Medical researcher holds small blood sample vial in laboratory testing facility for Alzheimer's detection study

Simple Blood Test Could Catch Alzheimer's 15 Years Early

🀯 Mind Blown

A 1,000-person trial across three countries is testing whether a finger-prick blood test can detect Alzheimer's disease years before symptoms appear. The at-home test could replace expensive brain scans and invasive procedures that fewer than 2% of patients currently receive.

Imagine catching Alzheimer's disease 15 years before memory loss begins, using a simple finger-prick test you can do at home.
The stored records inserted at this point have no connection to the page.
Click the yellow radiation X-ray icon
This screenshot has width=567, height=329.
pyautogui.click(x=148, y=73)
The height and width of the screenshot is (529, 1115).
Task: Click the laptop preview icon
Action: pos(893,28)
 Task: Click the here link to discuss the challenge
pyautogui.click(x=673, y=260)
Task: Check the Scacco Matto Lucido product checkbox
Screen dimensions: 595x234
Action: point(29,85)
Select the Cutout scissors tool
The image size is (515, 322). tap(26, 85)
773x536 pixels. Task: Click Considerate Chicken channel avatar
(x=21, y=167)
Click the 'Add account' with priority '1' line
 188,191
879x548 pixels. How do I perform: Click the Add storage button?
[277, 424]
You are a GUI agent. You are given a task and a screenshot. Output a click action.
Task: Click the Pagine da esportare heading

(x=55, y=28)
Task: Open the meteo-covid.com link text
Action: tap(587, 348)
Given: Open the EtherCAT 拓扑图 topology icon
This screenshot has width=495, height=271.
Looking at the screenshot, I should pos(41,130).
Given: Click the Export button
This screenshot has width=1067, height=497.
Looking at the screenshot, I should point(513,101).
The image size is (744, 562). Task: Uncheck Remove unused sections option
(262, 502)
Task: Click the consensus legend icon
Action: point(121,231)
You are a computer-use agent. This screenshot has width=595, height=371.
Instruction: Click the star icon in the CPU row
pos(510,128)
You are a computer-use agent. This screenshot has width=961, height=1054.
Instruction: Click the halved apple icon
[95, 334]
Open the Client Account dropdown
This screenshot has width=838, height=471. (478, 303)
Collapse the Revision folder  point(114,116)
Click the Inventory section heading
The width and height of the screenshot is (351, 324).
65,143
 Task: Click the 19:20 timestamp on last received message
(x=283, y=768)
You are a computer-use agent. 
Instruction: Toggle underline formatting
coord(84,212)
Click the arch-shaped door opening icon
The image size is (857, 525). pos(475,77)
That's the promise behind a groundbreaking international trial now underway in the UK, US, and Canada. Researchers are testing whether drops of blood can detect three proteins linked to Alzheimer's, potentially revolutionizing how we diagnose the most common form of dementia.

Dr. Michael Sandberg, a London GP, knows the stakes personally. He watched his mother slowly decline from Alzheimer's and jumped at the chance to participate in the trial.

When his results came back negative, both from the finger-prick test and a brain scan, he felt overwhelming relief. "It's a huge relief, knowing what my mother went through," he told the BBC.

The Bio-Hermes-002 study involves 1,000 volunteers over age 60. Scientists are looking for biomarkers called amyloid and tau, rogue proteins that can accumulate in the brain more than a decade before any symptoms appear.

Currently, only two in 100 Alzheimer's patients receive proper diagnostic testing. The gold-standard methods require specialized PET brain scans with radioactive tracers or lumbar punctures to extract spinal fluid. Both are expensive, time-consuming, and invasive.

Simple Blood Test Could Catch Alzheimer's 15 Years Early

The finger-prick test changes everything. Participants can do it at home, mail the sample to a lab without refrigeration, and get results that could match the accuracy of those complex procedures.

Dr. Giovanna Lalli from LifeArc, the medical research charity leading the study, explains the science simply. "By analyzing the concentration and levels of these proteins, it may tell us whether a person is at risk of developing Alzheimer's disease."

The timing couldn't be better. New Alzheimer's treatments are on the horizon, but they work best when started early. Professor Fiona Carragher from the Alzheimer's Society points out that getting an accurate diagnosis currently takes far too long in the UK.

The Ripple Effect

If successful, this test could become a routine screening tool for older adults, similar to cholesterol checks or cancer screenings. Dr. Emer MacSweeney, a neuro-radiologist recruiting UK volunteers, calls it potentially "ubiquitous" and accurate without complicated investigations.

The trial has already enrolled 883 of its 1,000 participants, with more than 360 completing all tests. Researchers intentionally included cognitively normal people, those with mild impairment, and early-stage Alzheimer's patients to see how well the test performs across different groups.

At least 25% of volunteers come from underrepresented communities, ensuring the test works for diverse populations. Results won't be finalized until 2028, but early signs look promising.

Dr. Sandberg, who benefited from his mother's positive experience with clinical trials, sees the bigger picture. "I believe knowledge is power and am really excited that you may be able to screen people at risk of dementia without expensive scans or needles."

For millions of families watching loved ones fade, this simple test represents something profound: the chance to act before memories disappear.